I didn't try to stop him as he limped back across the bridge. For a wild moment I thought about putting a bullet into the back of his skull but there was no point. With no thoughts of revenge to fuel him, Sacher's anger would turn inward. From now on he wasn't going to be a threat to anyone besides himself.

I got an alert from the satellite as Sally rolled up. I heard the low rumble of an illegal internal combustion engine long before I saw her. She stepped out of her black muscle car and admired the carnage.

"You've been busy." Sally observed. "The Bone Syndicate probably told the cops to stay away but we should still get out of here."

"Yeah." I agreed. "I need to lay low for about a week. Can you give me a ride somewhere safe?"
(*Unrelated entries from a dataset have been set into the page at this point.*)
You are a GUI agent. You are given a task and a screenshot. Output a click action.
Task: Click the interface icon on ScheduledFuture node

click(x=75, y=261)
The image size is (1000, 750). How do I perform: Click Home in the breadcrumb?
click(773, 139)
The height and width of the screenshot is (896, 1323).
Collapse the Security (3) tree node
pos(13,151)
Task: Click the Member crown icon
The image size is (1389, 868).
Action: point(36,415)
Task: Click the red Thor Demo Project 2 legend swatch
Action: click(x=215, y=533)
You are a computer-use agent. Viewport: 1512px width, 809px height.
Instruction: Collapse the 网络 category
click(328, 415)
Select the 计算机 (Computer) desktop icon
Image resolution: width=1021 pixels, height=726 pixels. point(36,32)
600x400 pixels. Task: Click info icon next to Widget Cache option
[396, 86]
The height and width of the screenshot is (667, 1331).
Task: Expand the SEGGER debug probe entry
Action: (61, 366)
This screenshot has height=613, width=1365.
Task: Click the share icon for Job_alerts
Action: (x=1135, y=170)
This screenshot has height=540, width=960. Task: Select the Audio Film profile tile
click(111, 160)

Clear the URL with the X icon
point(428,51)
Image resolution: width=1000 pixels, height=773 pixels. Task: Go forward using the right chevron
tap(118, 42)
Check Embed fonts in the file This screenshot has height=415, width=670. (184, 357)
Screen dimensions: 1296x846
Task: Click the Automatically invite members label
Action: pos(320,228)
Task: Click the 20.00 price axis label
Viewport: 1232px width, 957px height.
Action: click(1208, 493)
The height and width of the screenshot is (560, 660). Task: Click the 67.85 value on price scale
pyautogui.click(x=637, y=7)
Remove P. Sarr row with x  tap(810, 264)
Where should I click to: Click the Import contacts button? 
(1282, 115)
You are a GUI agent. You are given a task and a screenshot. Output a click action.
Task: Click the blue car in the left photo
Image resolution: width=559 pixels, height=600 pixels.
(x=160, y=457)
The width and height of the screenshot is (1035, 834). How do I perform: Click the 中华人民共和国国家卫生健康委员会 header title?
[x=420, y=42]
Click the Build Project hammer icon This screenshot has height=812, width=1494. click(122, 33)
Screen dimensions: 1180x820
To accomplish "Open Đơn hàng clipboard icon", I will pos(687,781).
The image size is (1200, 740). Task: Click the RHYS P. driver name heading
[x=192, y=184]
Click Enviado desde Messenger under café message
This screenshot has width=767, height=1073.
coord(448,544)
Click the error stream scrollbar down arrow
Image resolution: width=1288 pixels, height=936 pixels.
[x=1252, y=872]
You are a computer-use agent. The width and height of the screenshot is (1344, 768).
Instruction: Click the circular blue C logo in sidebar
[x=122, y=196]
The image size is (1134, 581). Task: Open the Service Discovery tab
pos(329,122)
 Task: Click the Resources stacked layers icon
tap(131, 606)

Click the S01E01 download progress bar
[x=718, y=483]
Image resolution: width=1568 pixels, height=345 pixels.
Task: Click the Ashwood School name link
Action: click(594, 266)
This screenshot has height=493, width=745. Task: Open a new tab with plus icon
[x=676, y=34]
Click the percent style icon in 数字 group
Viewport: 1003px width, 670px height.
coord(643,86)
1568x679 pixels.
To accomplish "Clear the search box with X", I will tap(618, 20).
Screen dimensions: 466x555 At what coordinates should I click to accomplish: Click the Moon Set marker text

"Sure." Sally said. "Hop in."

I climbed into the passenger seat of the muscle car and made the mistake of looking at myself in the mirror. I was splattered with gore and my fur was sticky with blood. I was going to need a shower and a beer as soon as possible before I turned into a walking scab of other being's flesh.

"You look like shit." Sally remarked as she got in and started the engine. She reached into the glovebox and produced a pack of cigarettes. "You could probably use one of these."

I lit the offered cigarette with Ruhern-Kasha's silver lighter and took a drag as we drove away from the carnage I had unleashed. I stuck my head out the window and tried to clear the stench of death from my sinuses. The fresh air helped, but not as much as I would have liked.

It was all over but the crying, as they said. I had carved my mark on the face of Möhi and killed the leader of the Bone Syndicate. The name Kerner Braverhund would live on in the memories of everyone involved for years to come.

So why did I feel so rotten? Why did I feel so empty? I took another drag of my cigarette as I contemplated the future I had never thought I would live to see. What happened now?